[SOURCE PASSAGE]:

Surface clutter includes both ground clutter and sea clutter. The magnitude of clutter, that is, the magnitude of undesired radar signal backscattered in the direction of radar, depends upon the nature of material composition, surface roughness and the angle the radar beam makes with the surface in azimuth and elevation directions. The backscattered radar energy is also a function of radar signal wavelength and polarization. The reflected signal is the phasor sum of reflections from a large number of individual scatterers. These individual sources of scatter may be static, such as in the case of buildings, tree trunks and so on, or moving as in the case of rain drops, leaves or ripples on the sea surface. Individual sources of clutter vary spatially and temporally.

Functions like automatic tracking and target recognition are examples of data processing in a radar system. The display puts the processed information in a form usable by radar operators and others wanting to use the information such as air traffic controllers, weapon system operators, and so on. The operation of radar and the sequence of events that take place from start to finish can be summarized in the case of typical pulsed radar as follows:

The transmitter generates a repetitive pulse train with each pulse having a burst of RF signal. The pulse parameters, of course, vary with the type of radar and the mode in which it is operating. The duplexer routes the pulsed electromagnetic energy to the transmitting antenna which concentrates the energy fed to its input into a narrow beam in the direction of the intended target. At the same time, a time base is initiated coinciding with the transmission time instant of the pulse. The electromagnetic wave propagates through the atmosphere. This wave gets reflected from the target due to the difference in the impedance characteristics of the targets. The impedance offered by the atmosphere (or more precisely, the free space) to the propagating electromagnetic wave is 377 Ω (Ohms) and any discontinuity encountered causes the wave to get reflected. The amount of reflection depends on the characteristics of the target. The target reflects the wave in all directions and the portion of the reflected energy travelling in the direction of the radar constitutes the echo or the backscatter.

Backscatter energy travels back to the radar and a portion of it along with a portion of the clutter is intercepted by the radar’s receiving antenna, which in the present case is same as the transmitting antenna. The amount of backscatter energy intercepted by the antenna depends on the capture area of the antenna. The received signal is routed to the receiver by the duplexer. The signal that contains both the desired echo as well as the interfering signals and noise gets processed in the receiver.

The processed information is then subjected to the detection threshold comparison and if the signal is larger than the detection threshold, detection is said to occur. If the detection is caused by the desired target, a target is said to be present and if the same occurs due to interfering signals, detection is a false alarm. The detection threshold is chosen to minimize the probability of false alarm.

Another detection error occurs when the radar fails to detect an existent target due to the target echo signal being weak and not being able to cross the detection threshold. When detection occurs, that is, when the processed signal crosses the detection threshold, the time base initiated at the start is strobed and the round-trip propagation time measured to determine the target range. The antenna’s position encoders are also strobed to determine the angle-of-arrival of the echo at the time of detection. If the target is a mobile one, its radial velocity information is contained in the Doppler shift, which can be used to determine the target velocity.

[EXCERPTED DATA]:
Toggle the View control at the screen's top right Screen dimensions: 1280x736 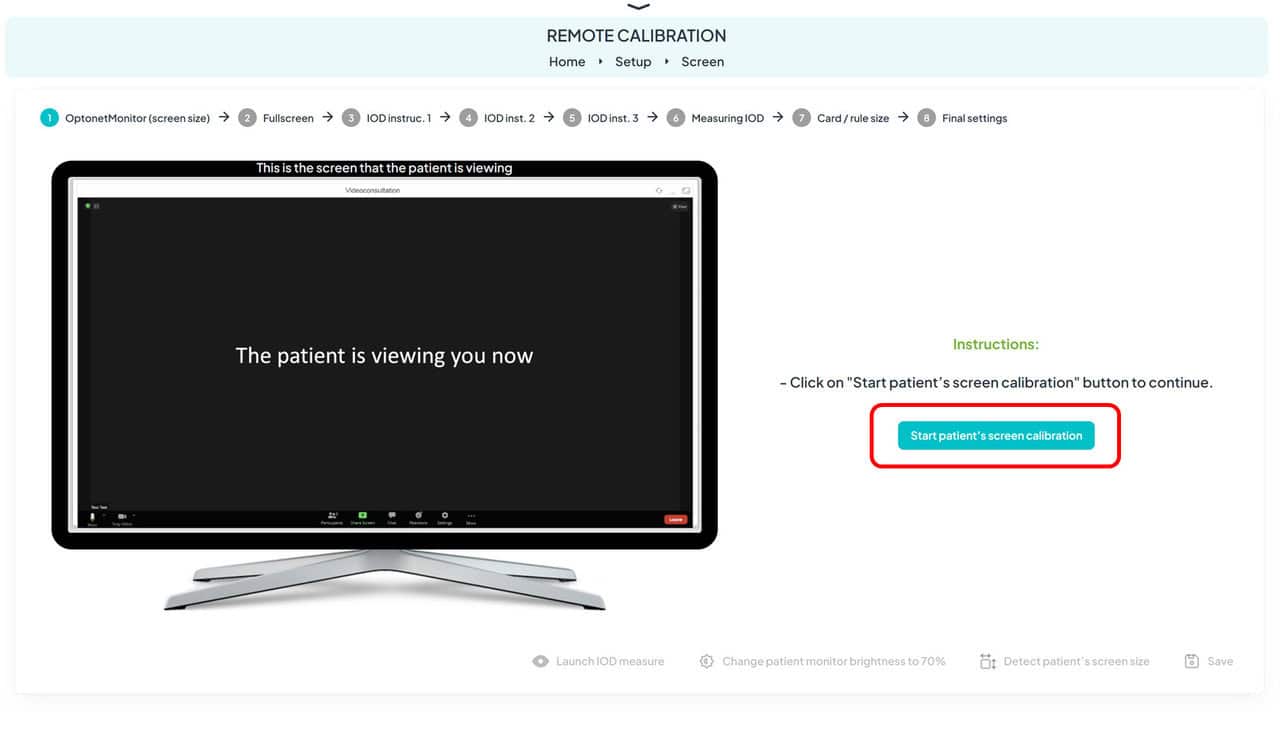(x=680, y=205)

---

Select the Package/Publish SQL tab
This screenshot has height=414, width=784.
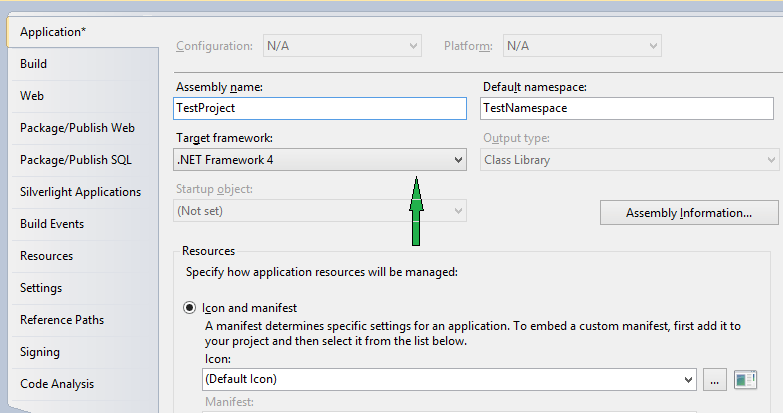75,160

[TASK STATEMENT]: In the radar passage, what impedance does free space present to a propagating electromagnetic wave?

[THE OUTPUT]: 377 Ω (ohms).